The principle behind differentials within multivariable calculus is about measuring small stretches or movements along these trails. We express the tiny stretch in w, denoted as dw, as a combination of stretches along each variable's path, represented as dp, dq, dr, and ds. The differentials tell us the total change in w given the joint effect of minor changes in all of the variables it depends on.

Differential Equations

Differential equations are mathematical equations that relate some function with its derivatives, and they play a monumental role in modeling real-world phenomena such as population growth or motion of objects. The equation represents a relationship: one side tells us about changes or differentials, and the other side tells us about the function itself.

While our exercise doesn't solve a differential equation per se, it illustrates a foundational skill in forming such equations: understanding how differentials relate to each other. In constructing the differential dw, we established a relationship not just between w and its partial derivatives but also the independent variables' differentials. It's like piecing together a puzzle where each piece's shape is defined by how it changes, creating a larger, more complex picture of the whole.

Independent Variables

Independent variables are the inputs or parameters that we believe cause some effect on the output of a function.

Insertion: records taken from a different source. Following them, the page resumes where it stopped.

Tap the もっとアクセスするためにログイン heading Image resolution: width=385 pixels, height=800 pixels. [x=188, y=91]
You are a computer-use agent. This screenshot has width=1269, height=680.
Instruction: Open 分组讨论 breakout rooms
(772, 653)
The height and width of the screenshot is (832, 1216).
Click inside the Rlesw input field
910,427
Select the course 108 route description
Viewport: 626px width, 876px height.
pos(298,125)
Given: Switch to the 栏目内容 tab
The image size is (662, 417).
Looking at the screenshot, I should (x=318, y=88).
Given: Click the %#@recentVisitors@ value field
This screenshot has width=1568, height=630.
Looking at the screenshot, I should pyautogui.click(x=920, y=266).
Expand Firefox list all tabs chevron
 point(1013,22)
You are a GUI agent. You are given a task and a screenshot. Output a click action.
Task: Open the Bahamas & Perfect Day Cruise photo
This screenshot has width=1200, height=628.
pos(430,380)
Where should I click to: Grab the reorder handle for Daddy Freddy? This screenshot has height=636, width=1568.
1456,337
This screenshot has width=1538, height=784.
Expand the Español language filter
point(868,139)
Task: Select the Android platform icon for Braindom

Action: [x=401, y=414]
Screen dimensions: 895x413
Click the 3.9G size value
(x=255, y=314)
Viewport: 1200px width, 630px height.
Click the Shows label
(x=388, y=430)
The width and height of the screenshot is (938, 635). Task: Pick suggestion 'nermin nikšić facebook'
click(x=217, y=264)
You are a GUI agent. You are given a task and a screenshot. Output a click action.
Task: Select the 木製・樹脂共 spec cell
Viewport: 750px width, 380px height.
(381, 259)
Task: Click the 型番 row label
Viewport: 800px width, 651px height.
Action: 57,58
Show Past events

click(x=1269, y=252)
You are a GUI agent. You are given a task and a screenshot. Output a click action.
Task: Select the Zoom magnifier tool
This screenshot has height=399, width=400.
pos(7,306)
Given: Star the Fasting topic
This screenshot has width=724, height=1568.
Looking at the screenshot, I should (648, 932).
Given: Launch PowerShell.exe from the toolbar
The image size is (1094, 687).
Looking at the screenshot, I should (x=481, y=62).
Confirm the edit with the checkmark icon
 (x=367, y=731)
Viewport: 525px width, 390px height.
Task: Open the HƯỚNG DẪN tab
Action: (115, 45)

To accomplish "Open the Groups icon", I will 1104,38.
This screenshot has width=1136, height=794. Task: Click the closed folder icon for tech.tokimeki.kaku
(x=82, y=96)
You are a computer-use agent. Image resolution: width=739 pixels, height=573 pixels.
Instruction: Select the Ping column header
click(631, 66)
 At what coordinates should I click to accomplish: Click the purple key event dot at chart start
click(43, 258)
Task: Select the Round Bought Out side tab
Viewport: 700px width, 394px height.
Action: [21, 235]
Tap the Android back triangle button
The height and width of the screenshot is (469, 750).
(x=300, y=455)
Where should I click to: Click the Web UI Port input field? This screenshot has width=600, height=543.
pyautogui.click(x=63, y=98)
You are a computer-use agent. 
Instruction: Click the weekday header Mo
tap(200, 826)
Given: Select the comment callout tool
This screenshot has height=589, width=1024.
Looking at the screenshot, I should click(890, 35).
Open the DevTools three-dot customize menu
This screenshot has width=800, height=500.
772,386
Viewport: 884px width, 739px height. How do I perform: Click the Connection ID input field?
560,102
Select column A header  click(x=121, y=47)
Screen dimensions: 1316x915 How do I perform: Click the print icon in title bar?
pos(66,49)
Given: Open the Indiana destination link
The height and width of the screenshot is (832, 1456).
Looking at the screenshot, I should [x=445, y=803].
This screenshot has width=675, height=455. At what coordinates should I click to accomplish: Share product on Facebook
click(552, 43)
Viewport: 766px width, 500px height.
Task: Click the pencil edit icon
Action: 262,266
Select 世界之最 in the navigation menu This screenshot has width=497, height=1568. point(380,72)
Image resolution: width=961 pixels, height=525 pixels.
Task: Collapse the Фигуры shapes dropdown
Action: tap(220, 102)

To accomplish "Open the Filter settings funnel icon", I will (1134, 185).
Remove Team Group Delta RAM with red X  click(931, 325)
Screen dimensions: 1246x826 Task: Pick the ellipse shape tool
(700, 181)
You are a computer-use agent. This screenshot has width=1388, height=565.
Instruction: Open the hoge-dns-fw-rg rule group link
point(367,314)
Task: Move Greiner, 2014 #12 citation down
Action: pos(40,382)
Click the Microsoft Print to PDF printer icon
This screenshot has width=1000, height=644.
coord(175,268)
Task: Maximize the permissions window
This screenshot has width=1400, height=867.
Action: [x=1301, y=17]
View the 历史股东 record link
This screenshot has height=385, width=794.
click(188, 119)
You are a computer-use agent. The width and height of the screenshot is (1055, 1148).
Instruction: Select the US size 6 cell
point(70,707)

They are free to vary, and their selection is crucial in the study of functions, especially in cases where those functions model complex, real-life situations.

In our exercise, p, q, r, and s are the independent variables of the function w. When we calculate the differential dw, we consider the effect of infinitesimally small changes in these variables—one at a time—on the outcome. Think of them as knobs on a control panel; as you adjust each knob, the display (our function w) reacts. Together, they paint a dynamic picture of how w behaves as its environment shifts.